E così accade che qualcuno prende la pagina di un bilancio di previsione 2015, documento non ancora approvato, ne estrapola una parte e senza fare le opportune verifiche, comincia a sparare a zero farneticando di mutui che, di fatto, non esistono. Abbiamo una notizia per chi continua a sgolarsi urlando “al mutuo, al mutuo”: quel mutuo di 7 milioni di euro tanto sbandierato non è stato mai richiesto. Non se ne trova traccia nel DUP ratificato con “delibera n. 11 del 30.04.2016” dal Commissario prefettizio, e non certo da Gianni Papasso che in quella data non faceva più il sindaco perché destituito il 3 novembre 2015, perché in fase di assestamento quella voce fu eliminata.
Nel DUP approvato, declinato in coerenza con il Patto di Stabilità, non solo non c’è traccia di questo o di altri mutui, ma nemmeno si trovano investimenti per altre opere pubbliche. E quanto qui affermato, può essere verificato da chiunque in qualsiasi momento.
Anche quando si accusa qualcuno bisognerebbe farlo con stile e intelligenza, non fosse altro per una questione di credibilità: può un candidato fare gaffes simili solo per infangare il nome dell’avversario? Possono i cittadini riporre la loro fiducia in chi mostra di non avere le carte in regola per gestire la res publica?
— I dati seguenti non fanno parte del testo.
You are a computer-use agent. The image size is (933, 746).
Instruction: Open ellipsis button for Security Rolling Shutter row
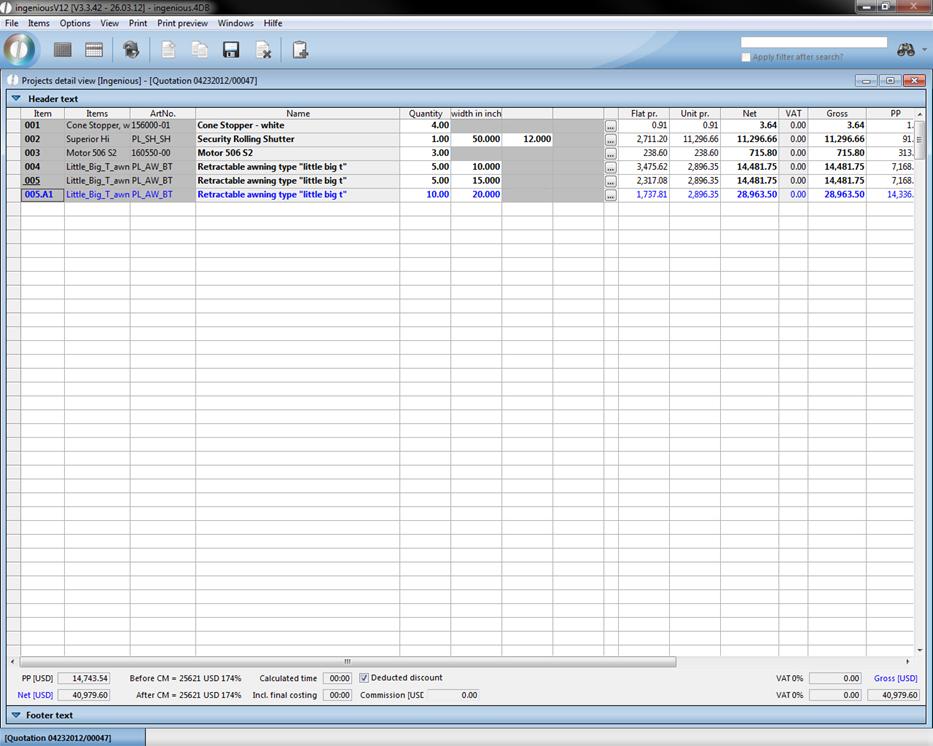click(x=611, y=140)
Perché, nel caso specifico due sono le cose: o non si è incapaci di leggere le carte, oppure si sta mentendo sapendo di mentire. In entrambi i casi è evidente che in questo agire mancano quel minimo di competenza e di senso di responsabilità richiesto a chi è chiamato ad amministrarci.
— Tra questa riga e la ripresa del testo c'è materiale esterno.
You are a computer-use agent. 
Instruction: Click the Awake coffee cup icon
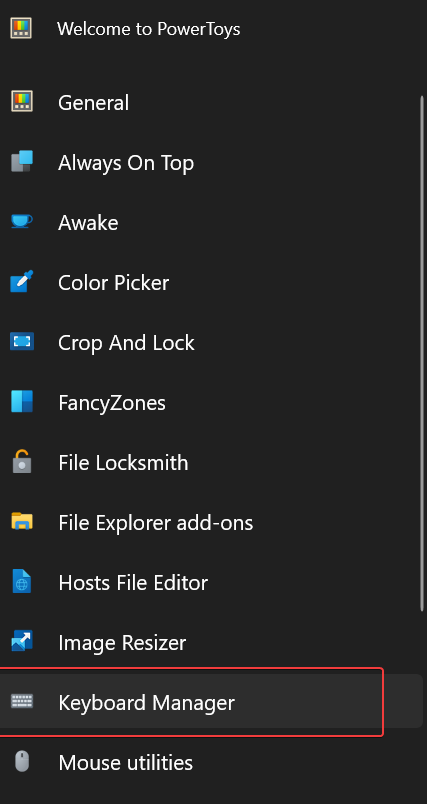pyautogui.click(x=22, y=222)
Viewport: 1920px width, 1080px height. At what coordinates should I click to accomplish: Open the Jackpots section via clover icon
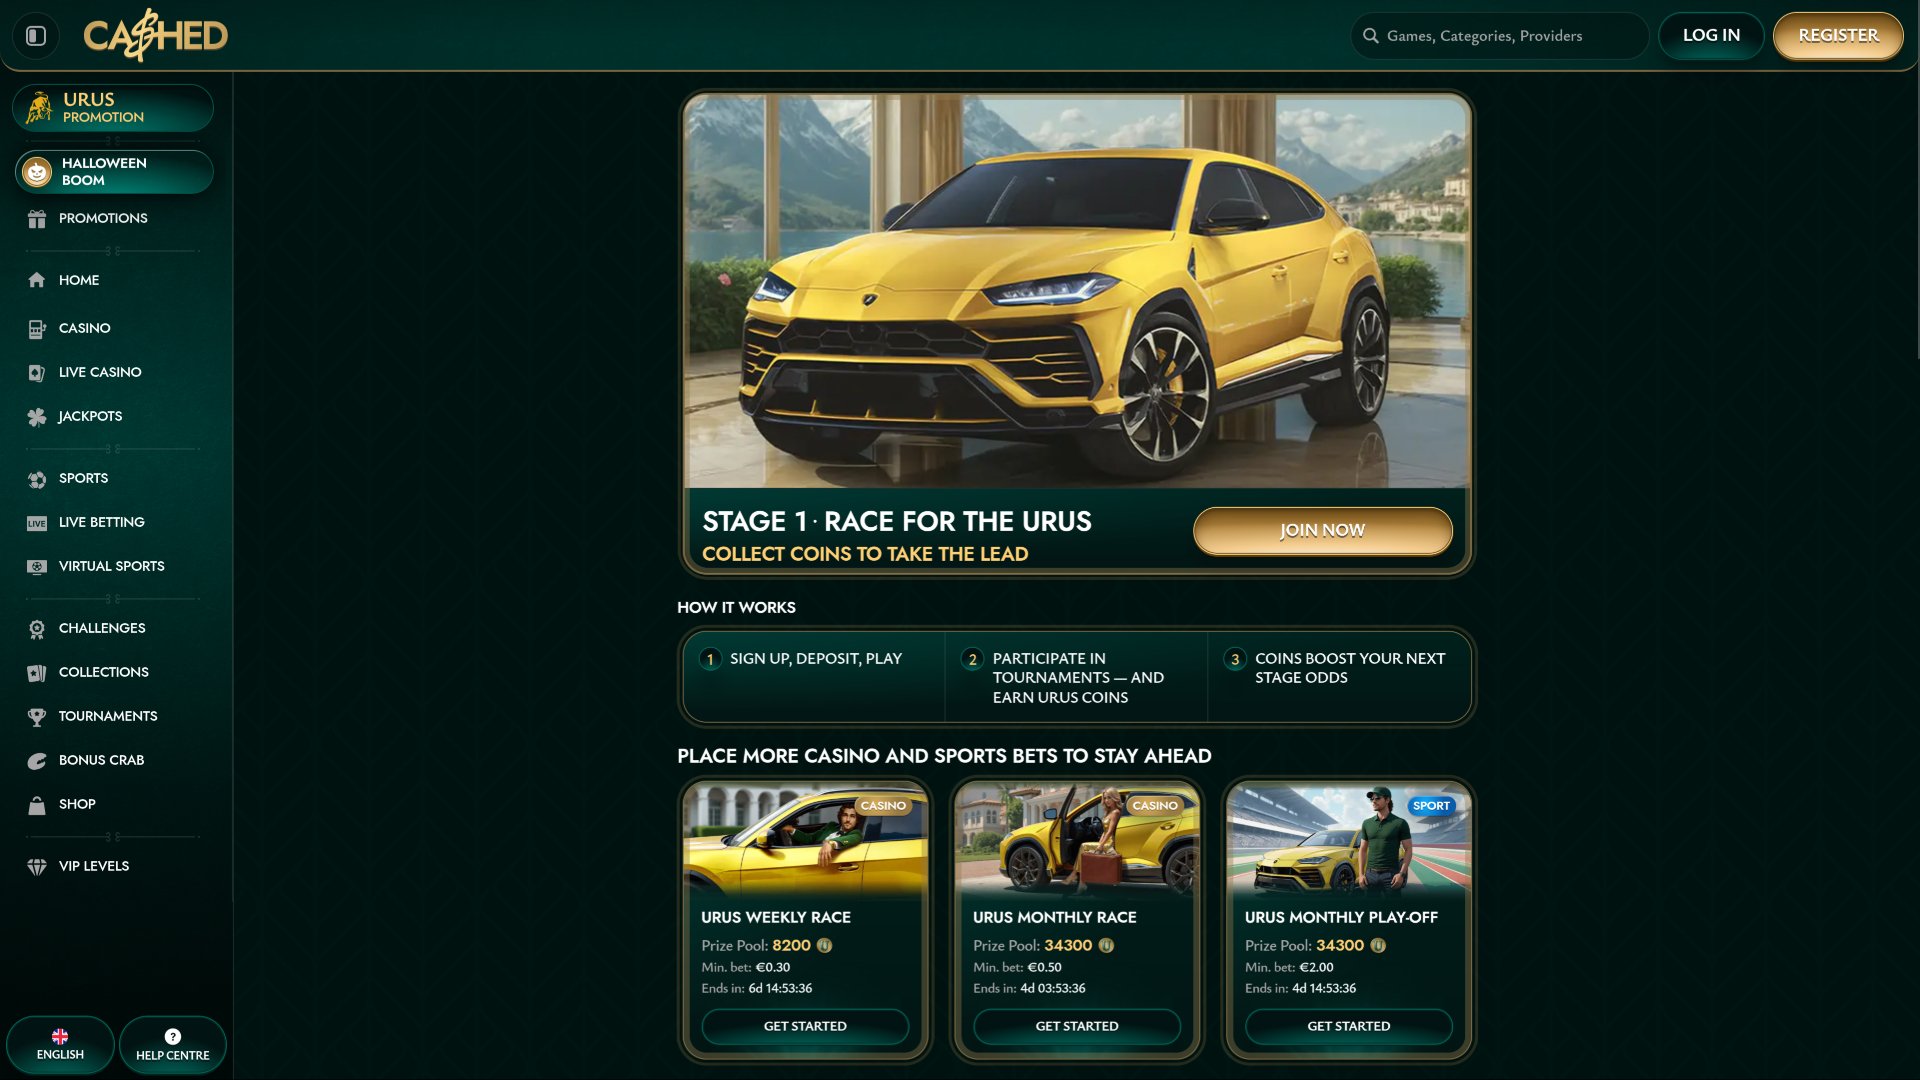tap(37, 416)
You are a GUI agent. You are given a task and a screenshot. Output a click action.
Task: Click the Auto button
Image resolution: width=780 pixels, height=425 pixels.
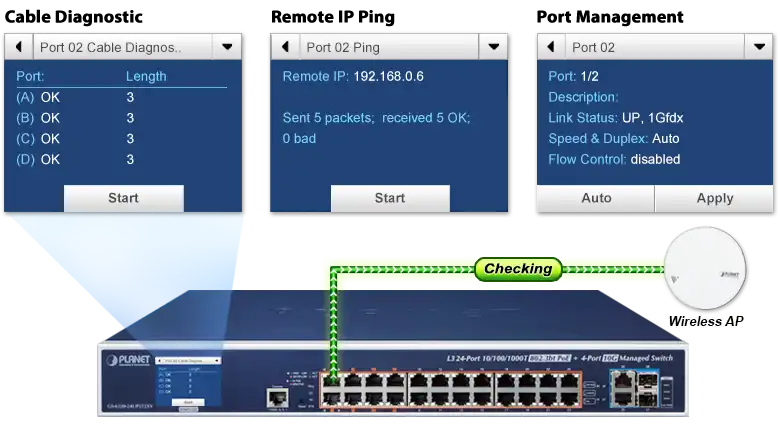(x=596, y=198)
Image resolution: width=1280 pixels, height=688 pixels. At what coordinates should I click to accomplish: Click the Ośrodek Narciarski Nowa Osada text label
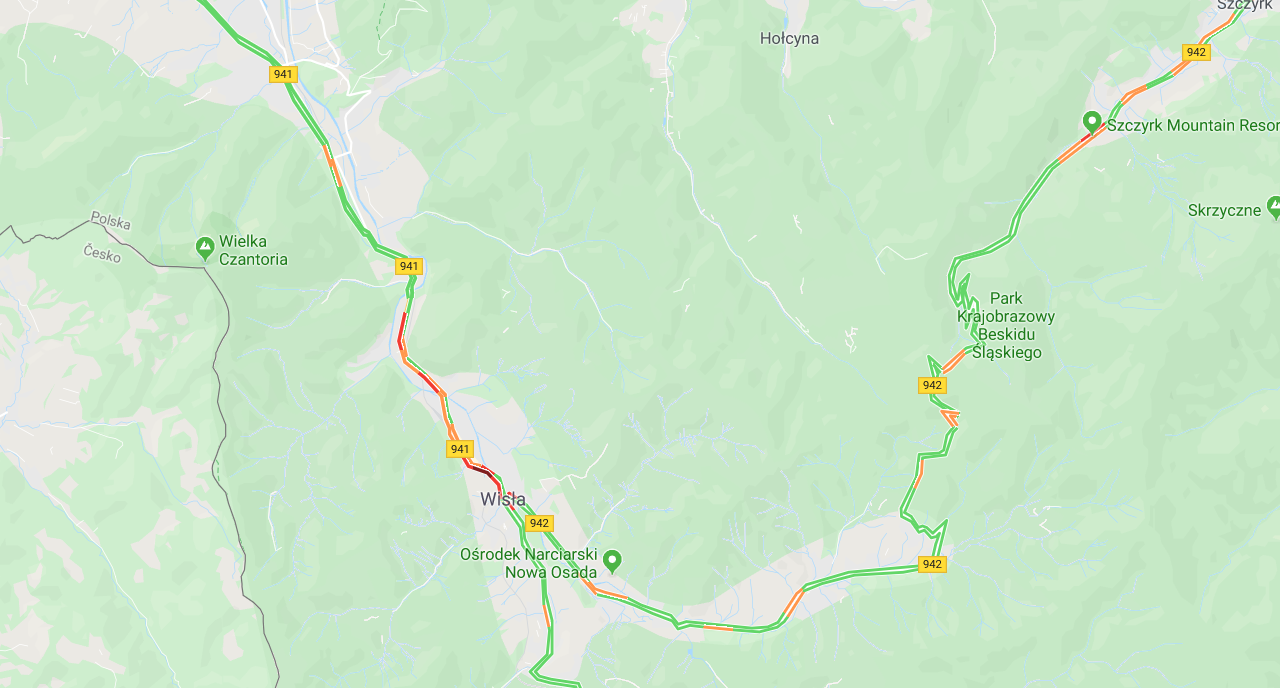point(529,563)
“Entro fine anno 2015 – spiega il candidato Gianni Papasso - il Comune di Cassano finalmente avrebbe estinto un mutuo ventennale di un milione di euro. Questo significa che avremmo avuto in bilancio circa 850.000 euro a disposizione per le opere di prima urgenza. Avremmo potuto utilizzare tale somma, che si ripete non era un nuovo mutuo, per il rifacimento del sistema idrico fognario di Lauropoli, per alcuni interventi urgenti a Sibari, per la viabilità a Cassano e quant’altro”.

Fino al momento della prematura, e forzata, interruzione dell’amministrazione Papasso, dunque, non c’era mai stata l’intenzione da parte dell’Ente di contrarre nuovi mutui.
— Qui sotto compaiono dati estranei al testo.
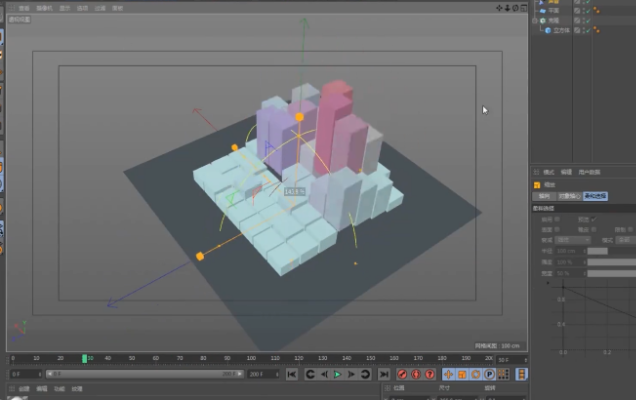Click the orange handle on the purple bar
This screenshot has width=636, height=400.
coord(299,117)
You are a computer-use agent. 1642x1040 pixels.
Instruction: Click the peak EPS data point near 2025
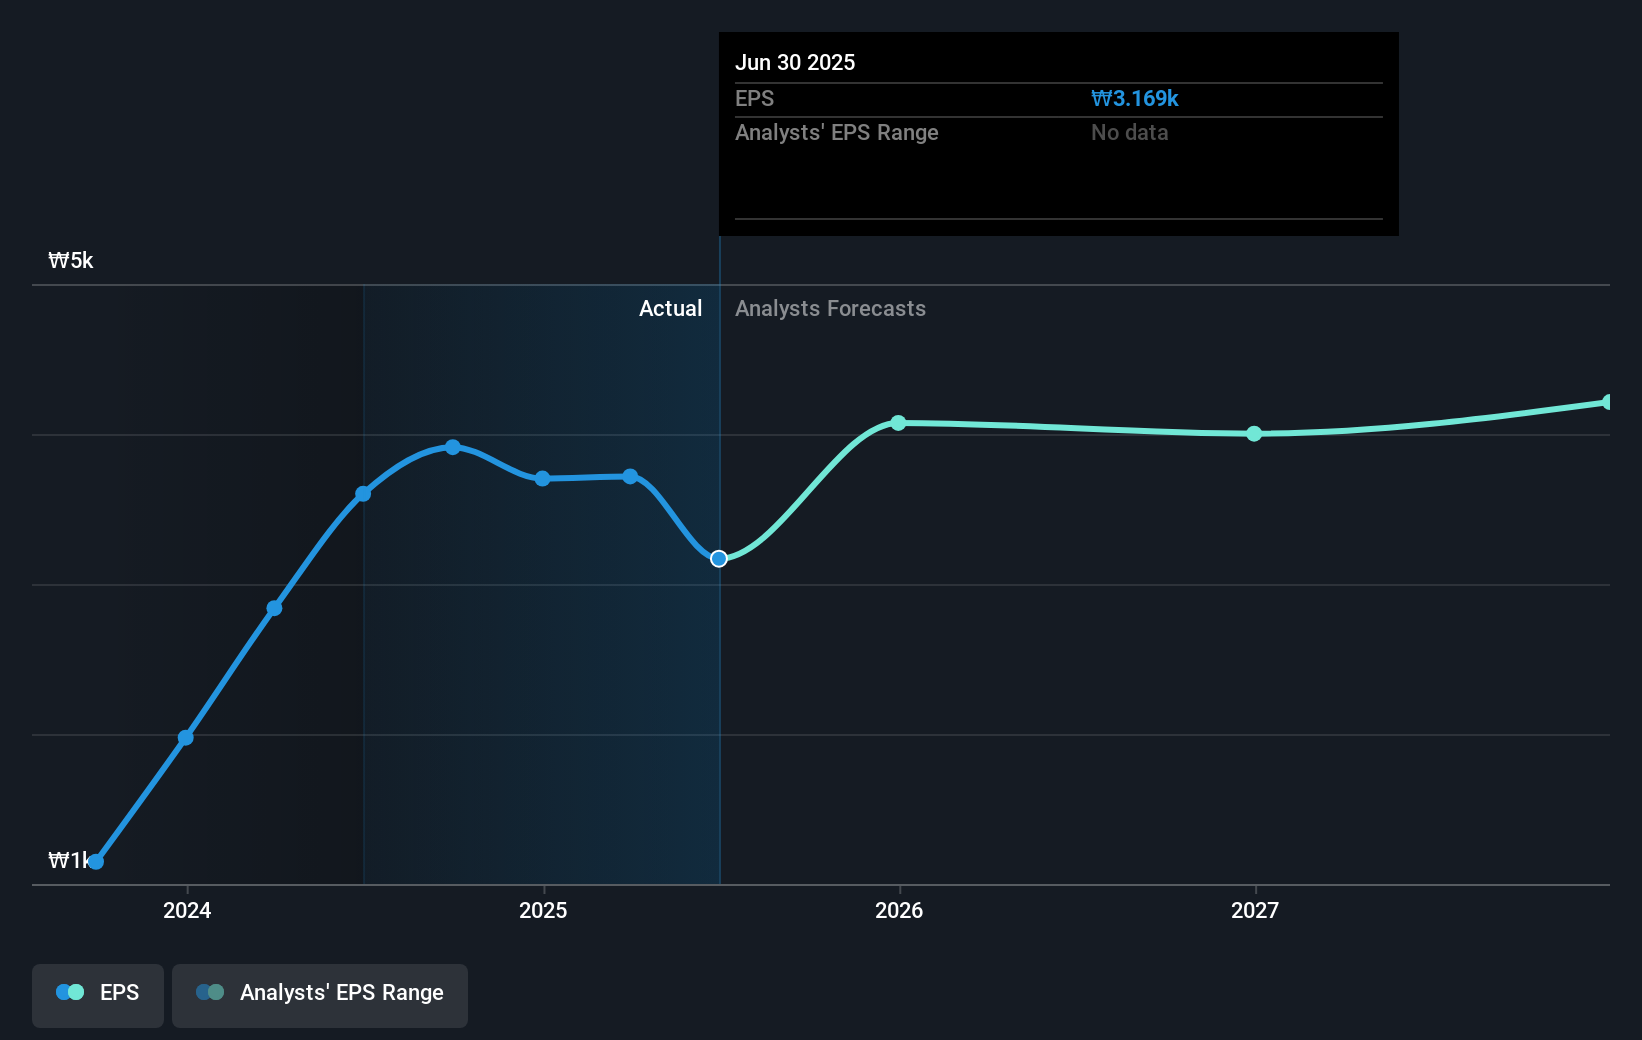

In ogni caso questa polemica sui mutui è sterile, strumentale e davvero di bassa lega. La politica del fare, così come ha sottolineato anche l’europarlamentare Andrea Cozzolino di recente ospite nella cittadina cassanese per sostenere la candidatura di Gianni Papasso a Sindaco di Cassano All’Ionio, non può prescindere dai mutui. “Trovatemi un Ente che non contrae mutui per fare opere di pubblica utilità”, ha detto Cozzolino. La politica sana, quella che fa capo a un amministratore oculato che sa programmare, che vuole fare del suo paese la capitale della cultura, riqualificare il suo territorio partendo dal centro storico, rifare strade, tenere il mare pulito costruendo e manutenendo i depuratori, che vuole rifare il sistema idrico-fognario, rilanciare il turismo e, quindi l’economia, dove li recupera le risorse? Intercettando i fondi che la comunità europea mette a disposizione? Sicuramente, quando questo è possibile.  La programmazione europea 2014 – 2020, per esempio non prevede finanziamenti per le infrastrutture perché le risorse sono state finalizzate ad altro (innovazione delle PMI, rilancio dell’occupazione, formazione, inclusione sociale, mobilità sostenibile, efficienza energetica ed economia digitale, ecc.). Perciò, l’accensione dei mutui, che un buon amministratore paga al tempo e nel modo giusto, rimane l’unica alternativa valida al “voler fare”.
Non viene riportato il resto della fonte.